2

I am building a star schema for an online business. One of the key processes is email newsletter signup.

But the analysis depends on two processes and I can't figure out how to model it the best way.

Here's how the process works:

  • Person visits website
  • Person fills out web form and is recorded as a contact in our CRM
  • Person receives a link asking him to confirm if this is really his email
  • Person clicks the link and is considered confirmed
  • Person can now receive emails from us

The signup and confirmation process take place at different times. Most people click the confirmation link on the same day, but we send two follow up email over a few days after the signup so some people may confirm their email only after a few days.

On top of that a person could signup several times on the website. Most of our signups are people who exchange their email address in return for some sort of resource like an eBook.

▶ _Exercise materials_:

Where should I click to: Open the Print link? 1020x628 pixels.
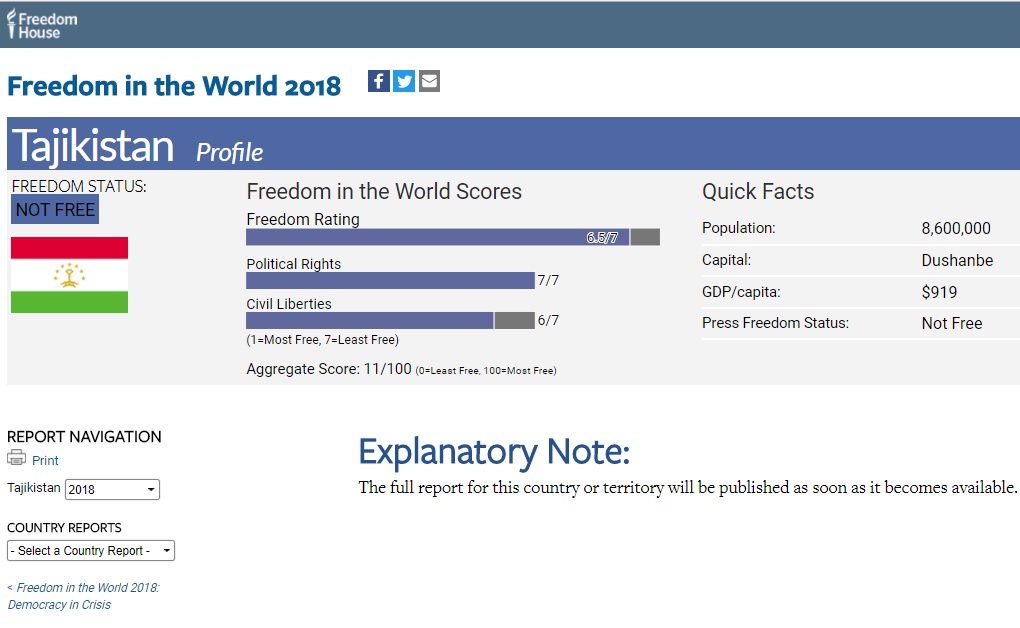pos(45,461)
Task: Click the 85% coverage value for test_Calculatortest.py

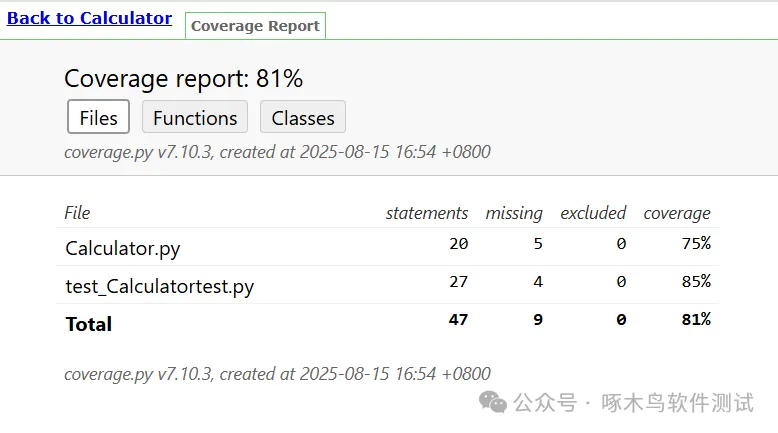Action: (696, 282)
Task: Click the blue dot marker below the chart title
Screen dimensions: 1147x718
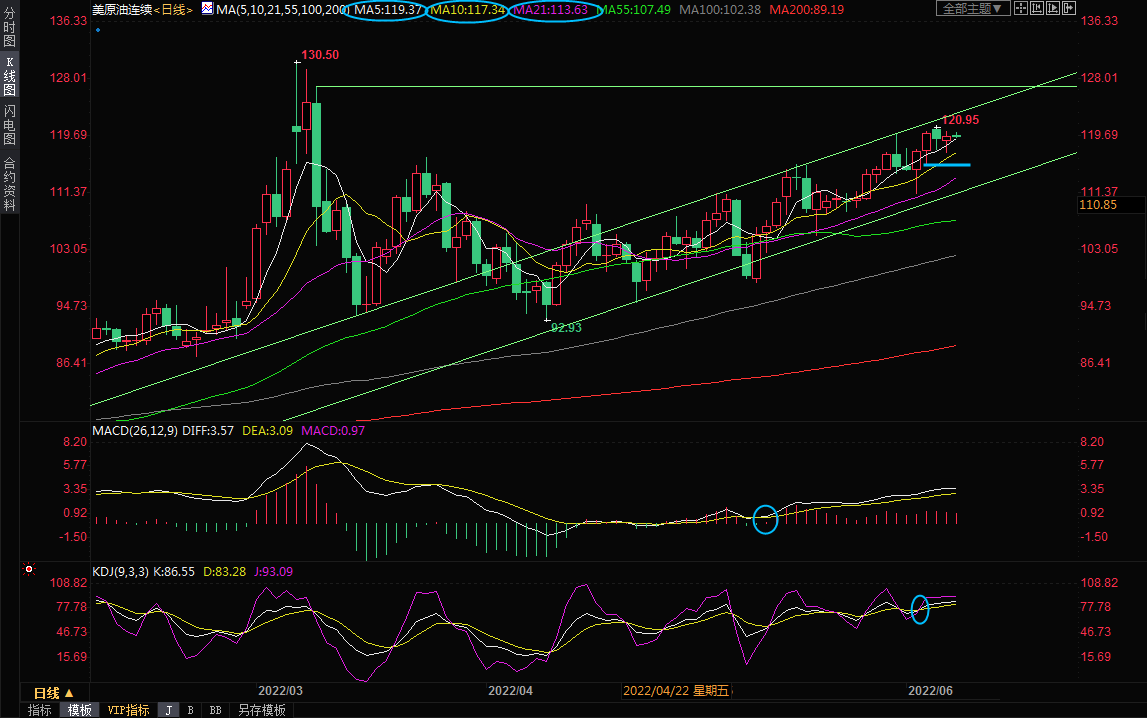Action: [x=97, y=30]
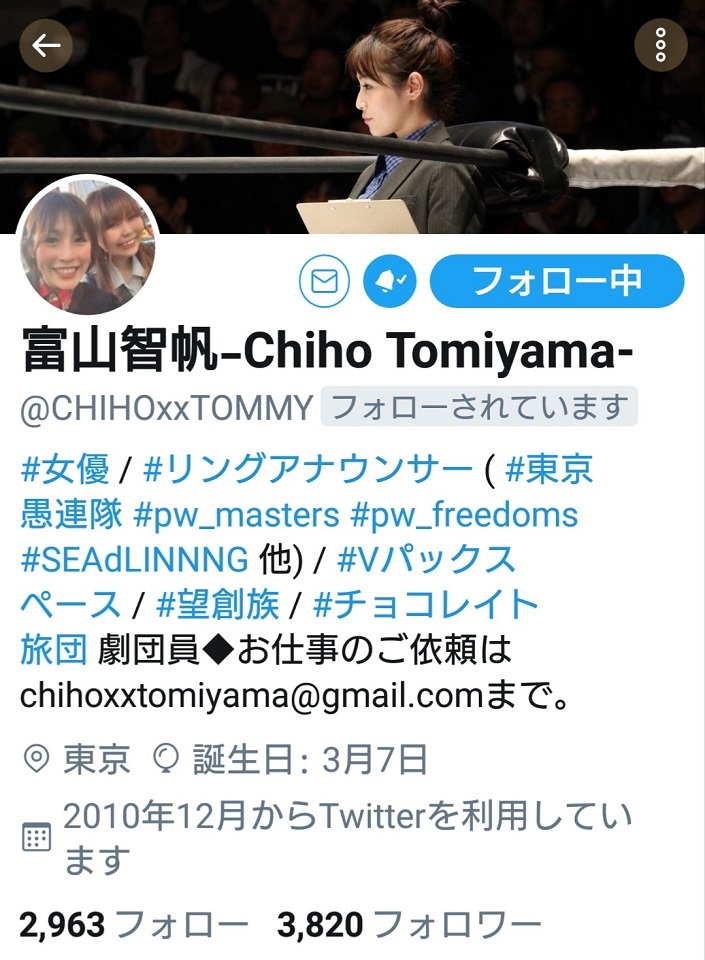The image size is (705, 960).
Task: Click the 東京 location pin icon
Action: [x=35, y=760]
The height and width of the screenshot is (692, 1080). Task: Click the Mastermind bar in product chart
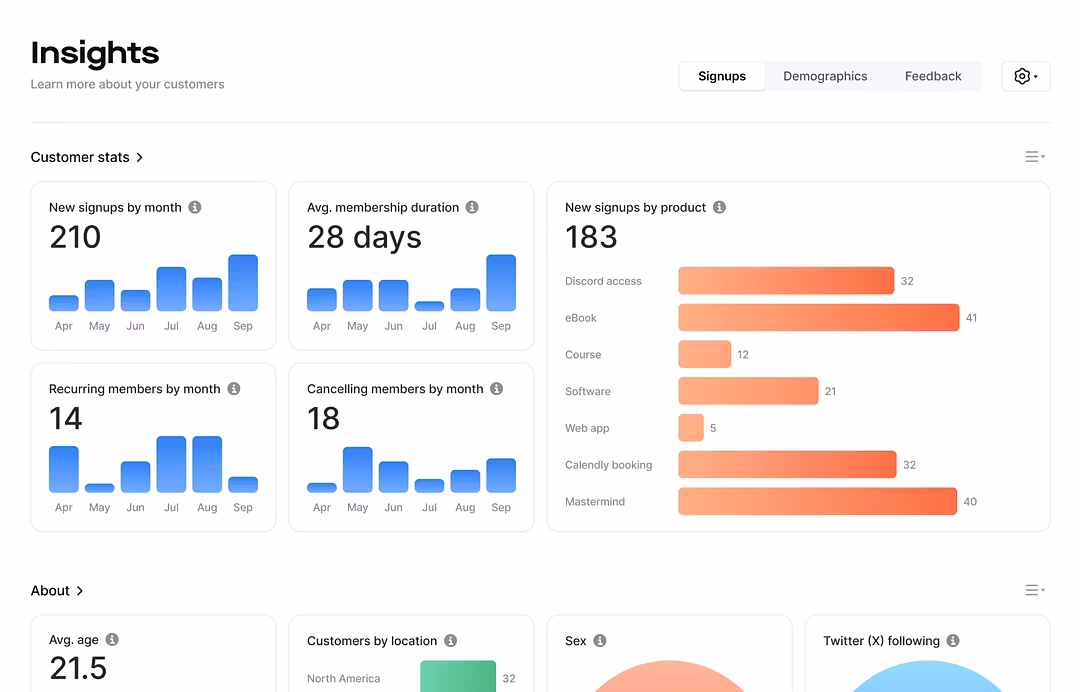tap(817, 501)
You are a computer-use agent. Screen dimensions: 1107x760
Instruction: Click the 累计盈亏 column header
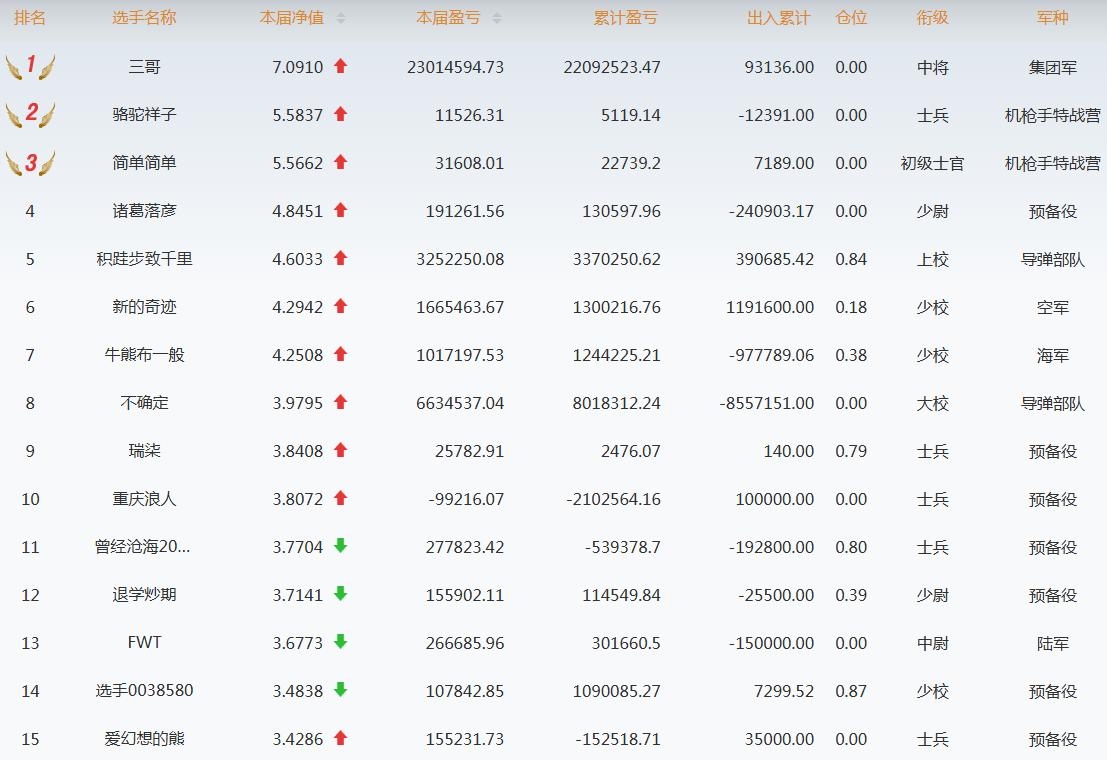tap(625, 18)
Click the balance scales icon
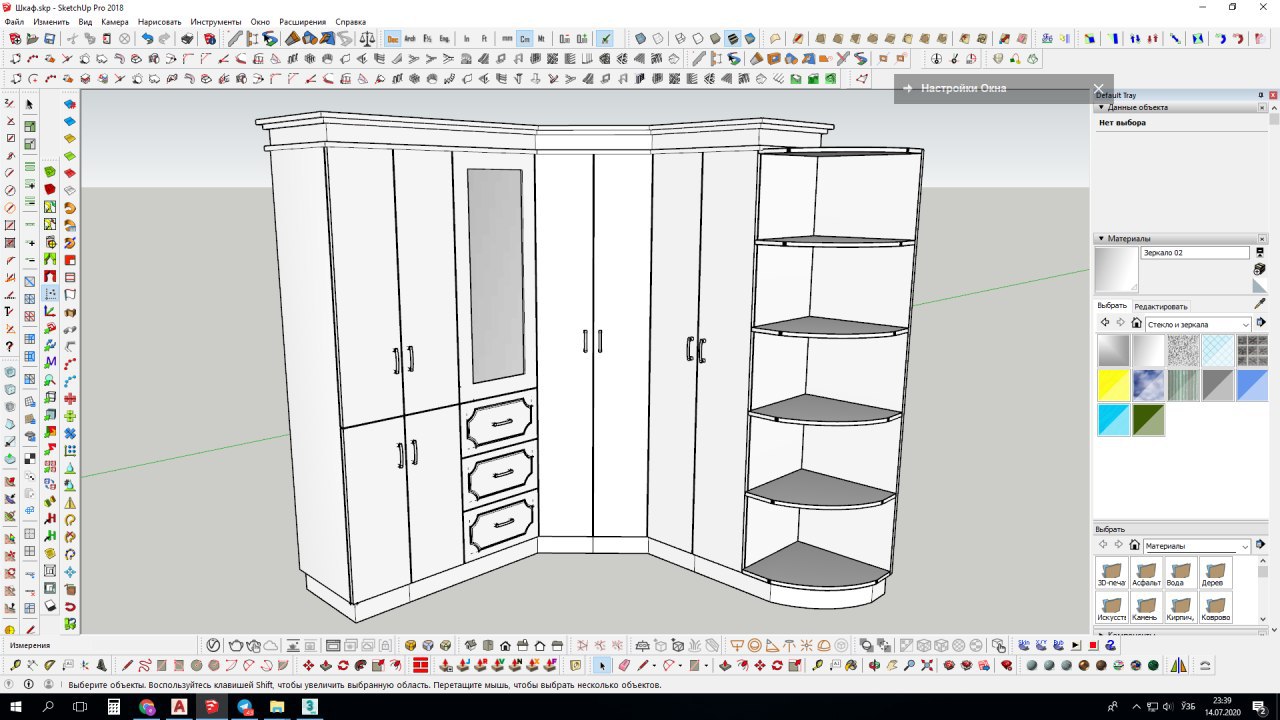 point(366,39)
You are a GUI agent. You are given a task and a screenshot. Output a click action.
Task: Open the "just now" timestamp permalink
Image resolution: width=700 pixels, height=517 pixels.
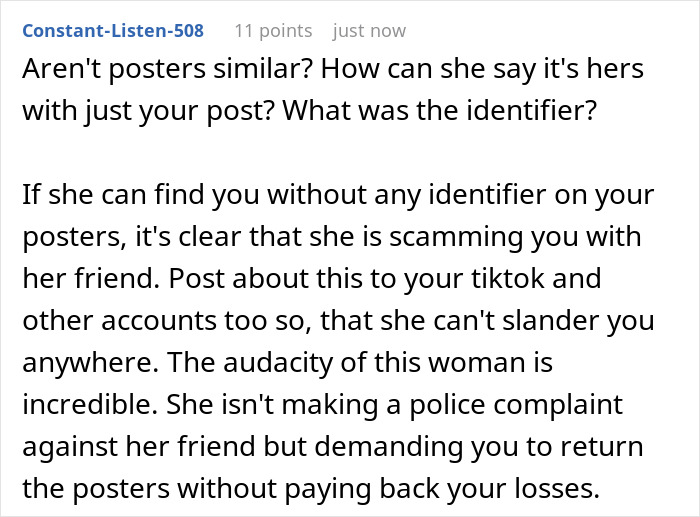point(369,31)
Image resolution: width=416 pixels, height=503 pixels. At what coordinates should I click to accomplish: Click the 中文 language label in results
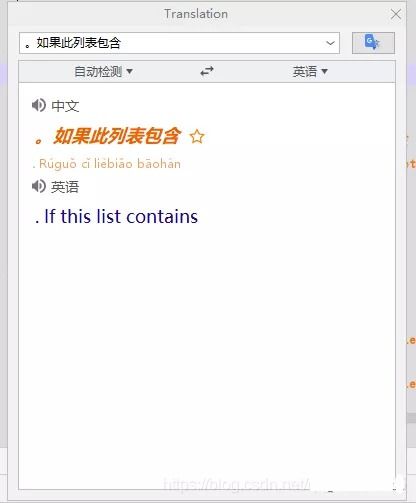pyautogui.click(x=65, y=106)
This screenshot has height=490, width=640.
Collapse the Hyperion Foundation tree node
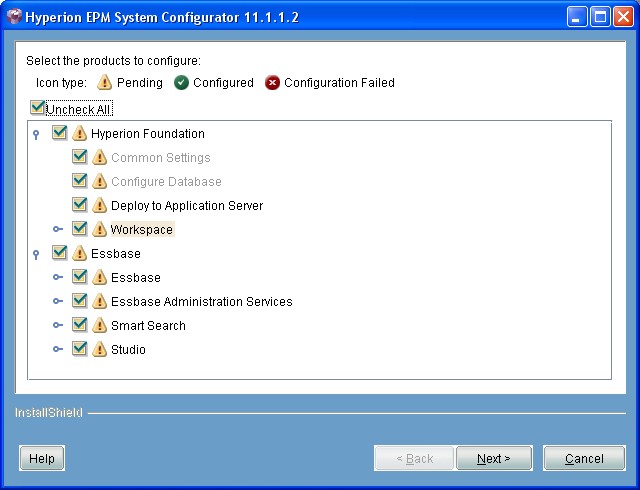click(37, 135)
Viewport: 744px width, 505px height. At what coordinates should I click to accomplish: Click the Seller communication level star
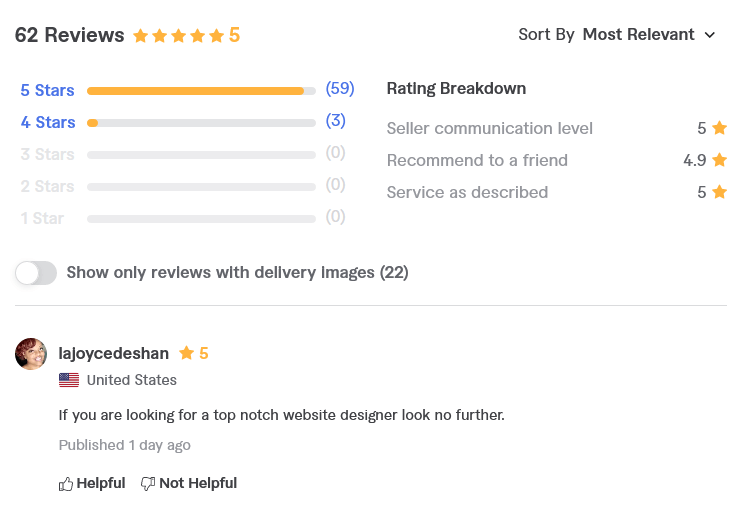click(719, 128)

▶ _To-do list_:
1/ From the star schema post, extract the passage starting at "Here's how the" and ending at "like an eBook.".
2/ Put the rows into a Markdown table with columns "No." and "Entry", starting at the line that contains "This screenshot has height=490, width=640." and ending at the last line of the rows. Leave out blank lines and pictures.
The star schema post and the rows are unrelated material.

▶ _List of solutions_:
1/
Here's how the process works:

  • Person visits website
  • Person fills out web form and is recorded as a contact in our CRM
  • Person receives a link asking him to confirm if this is really his email
  • Person clicks the link and is considered confirmed
  • Person can now receive emails from us

The signup and confirmation process take place at different times. Most people click the confirmation link on the same day, but we send two follow up email over a few days after the signup so some people may confirm their email only after a few days.

On top of that a person could signup several times on the website. Most of our signups are people who exchange their email address in return for some sort of resource like an eBook.

2/
| No. | Entry |
|---|---|
| 1 | This screenshot has height=490, width=640. |
| 2 | Collapse the Hyperion Foundation tree node |
| 3 | click(37, 135) |
| 4 | Viewport: 744px width, 505px height. At what coordinates should I click to accomplish: Click the Seller communication level star |
| 5 | click(719, 128) |